## WHAT IS EXPECTED
Beginning at the line that contains "notre politique de", write out every line down to the end of the records, with both ends kept and nothing added.

··· EXERCISE MATERIALS

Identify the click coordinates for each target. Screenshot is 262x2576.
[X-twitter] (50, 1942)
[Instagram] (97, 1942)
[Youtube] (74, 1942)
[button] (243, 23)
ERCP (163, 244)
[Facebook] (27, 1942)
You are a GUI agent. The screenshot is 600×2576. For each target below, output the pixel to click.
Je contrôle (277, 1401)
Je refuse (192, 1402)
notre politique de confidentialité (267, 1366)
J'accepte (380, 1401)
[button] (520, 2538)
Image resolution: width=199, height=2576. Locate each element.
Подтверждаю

······

## RESPONSE TO THE EXERCISE
notre politique de confidentialité (267, 1366)
J'accepte (380, 1401)
[button] (520, 2538)
Image resolution: width=199, height=2576. Locate each element.
Подтверждаю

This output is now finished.